A wild, fierce, cruel laugh breaks from him at his discomfiture. He points to these weird shapes and bids him see what he is, who thinks himself too good for his company. The hall grows darker and darker and wave on wave the grim phantoms crowd round him, each growing more fearful as they gather, hemming him in on every side, while below his feet a great vault or pit opens in which he sees or seems to see a seething mass of struggling human forms. His fearful ancestor shakes in wild paroxysms of rage and fiendish laughter and, pointing to the gathering phantoms bids them hurl him into the black pit. Suddenly a star gleams above them in the darkness and from it falls a ray of light like a rope, which he grasps with both his hands. As the folds of light diffuse themselves around him, he is drawn up, out of that dark place, away from that fearful palace.
When Franchezzo recovers from his astonishment (and relief) at his release, he finds himself in the open country with Faithful Friend and his Eastern guide making passes over him, for he is much shaken and exhausted with the struggle. His guide addresses him kindly and tells him that he has permitted this trial so that his knowledge of the true nature of the man he has just left should be his best protection in future against his wiles and schemes for his enslavement.
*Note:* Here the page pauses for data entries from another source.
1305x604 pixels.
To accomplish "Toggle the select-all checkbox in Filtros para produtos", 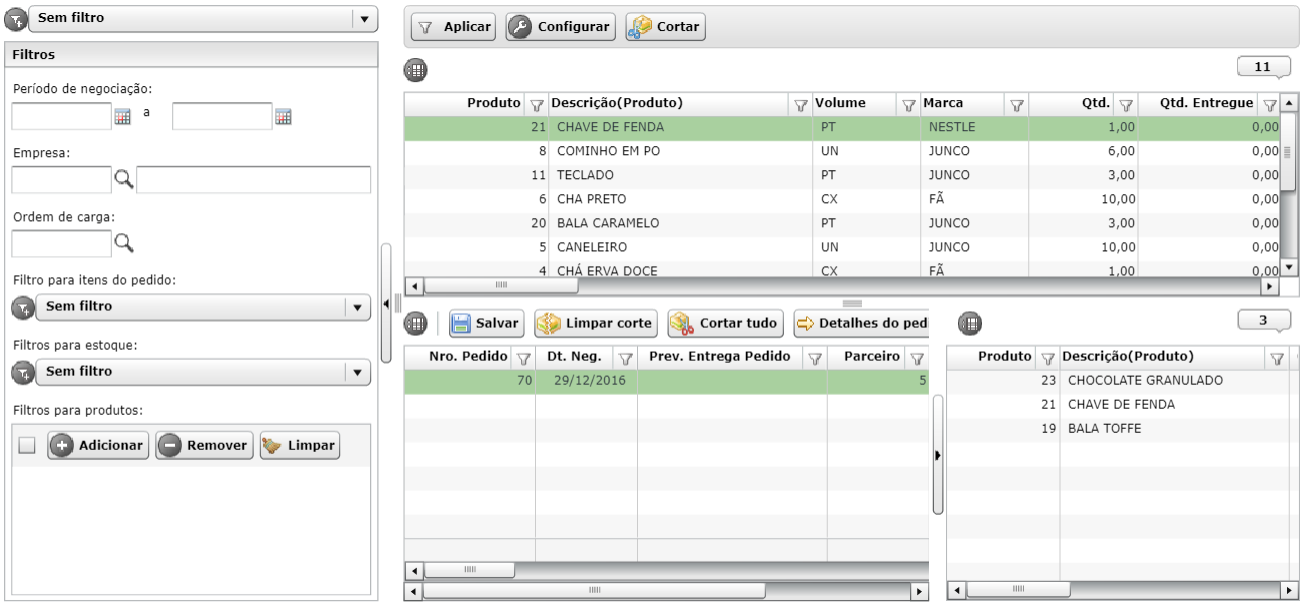I will (x=27, y=446).
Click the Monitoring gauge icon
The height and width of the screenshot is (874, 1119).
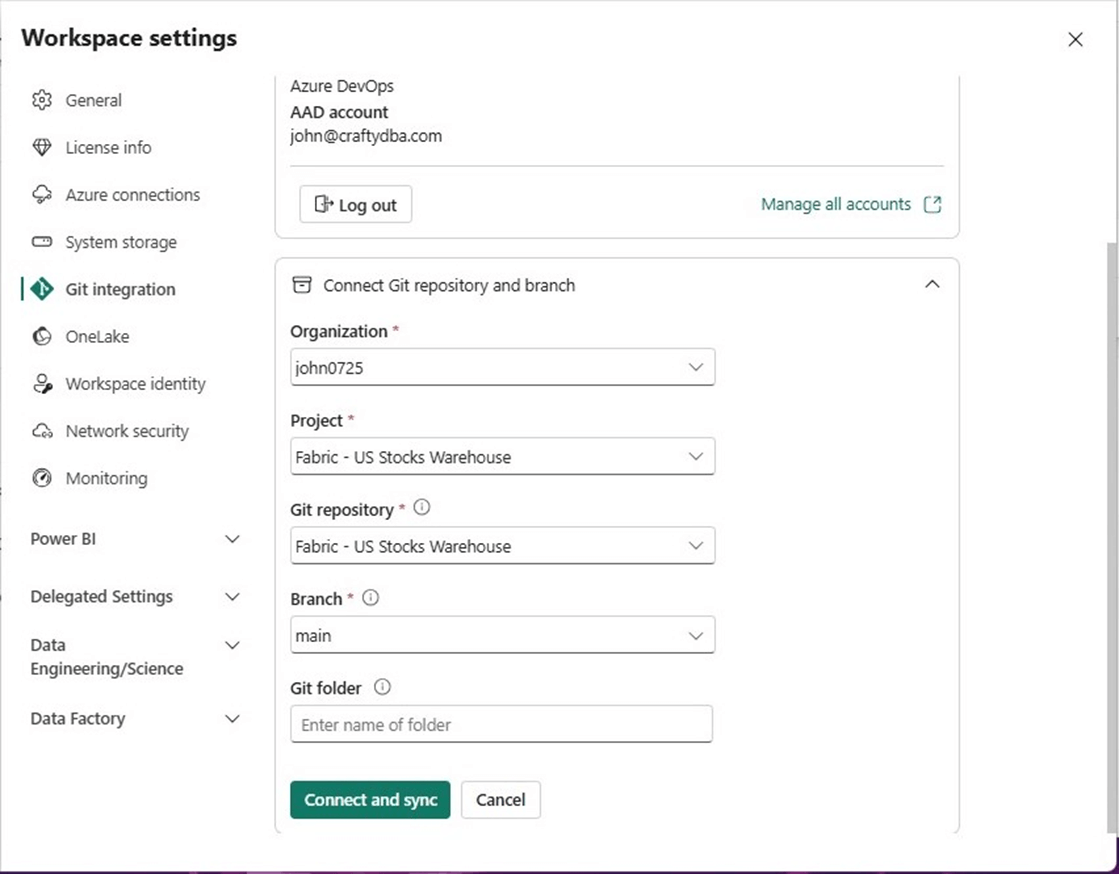(42, 478)
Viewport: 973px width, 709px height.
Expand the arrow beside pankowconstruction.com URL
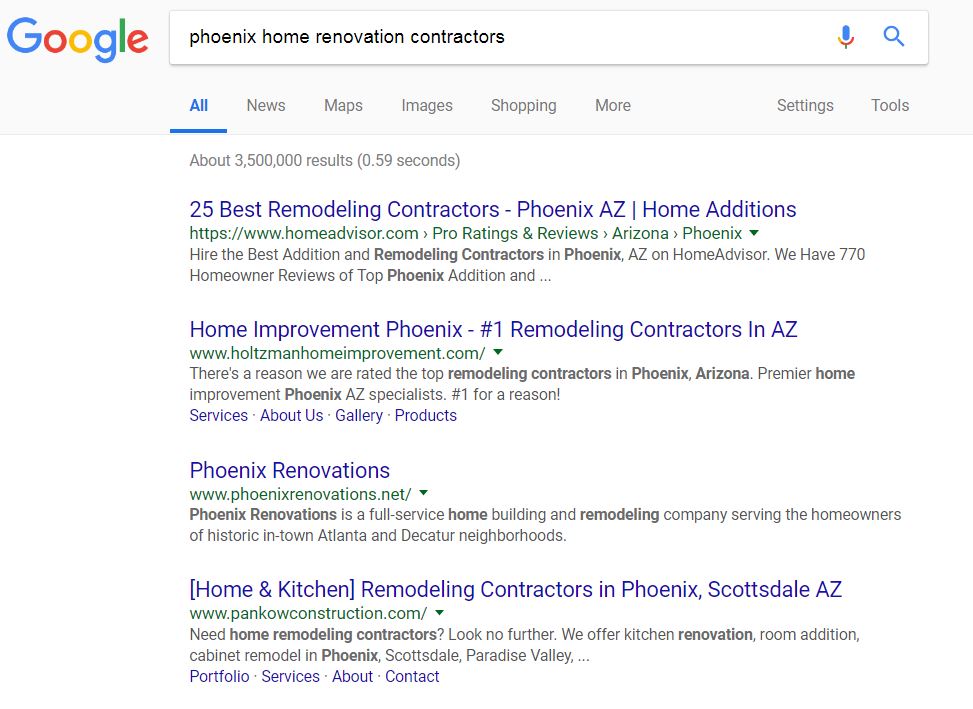[x=438, y=613]
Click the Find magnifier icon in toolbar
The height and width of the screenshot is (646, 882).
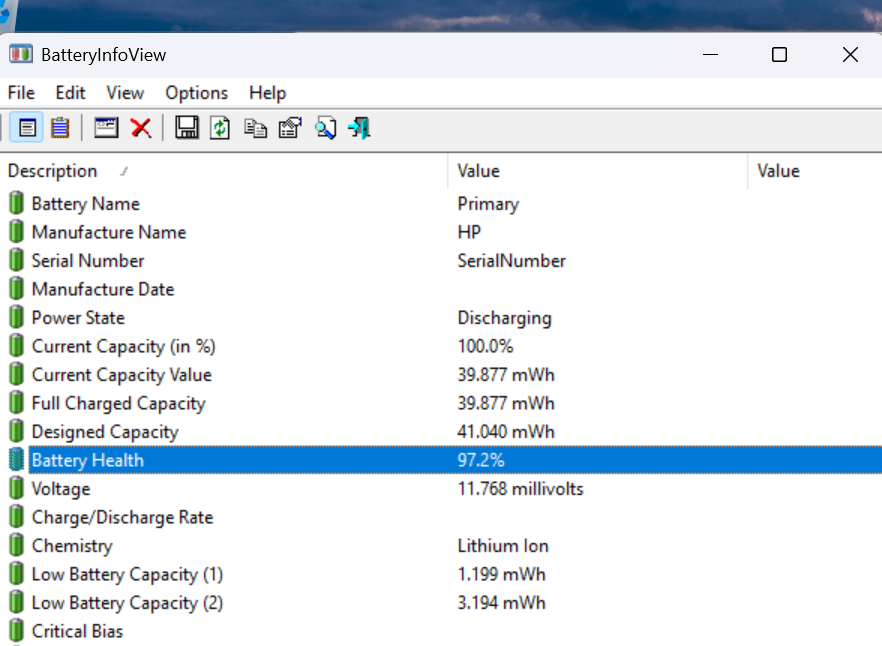click(325, 128)
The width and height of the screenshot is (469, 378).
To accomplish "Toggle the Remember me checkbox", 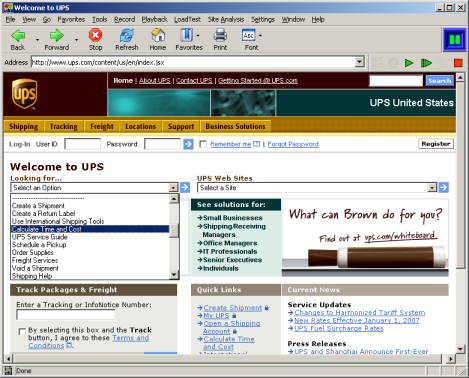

Franchezzo's guide says to him –
So long as you thought of this man with pride or respect as an ancestor and one who had any ties to you, so long would his power to influence you continue but now your own sense of horror and repugnance will act as a repelling power to keep his influence away from you. Your will is as strong as his and you need no other protection. In the interview just past, you allowed your senses to be beguiled and your will paralysed by this dark being before you were aware and had I not rescued you, he might, though for a time only, have made you his subject and have done you serious injury. Take heed now while you yet remain in his sphere that you do not again lose the sovereignty over yourself, which is your own and which no man can usurp unless your wavering will allows him to do so. I leave you again, my son, to follow your pilgrimage, which will soon, however, draw to its close and I bid you be of good cheer since your reward will come from her whom you love and who loves you and sends ever her most tender thoughts to you.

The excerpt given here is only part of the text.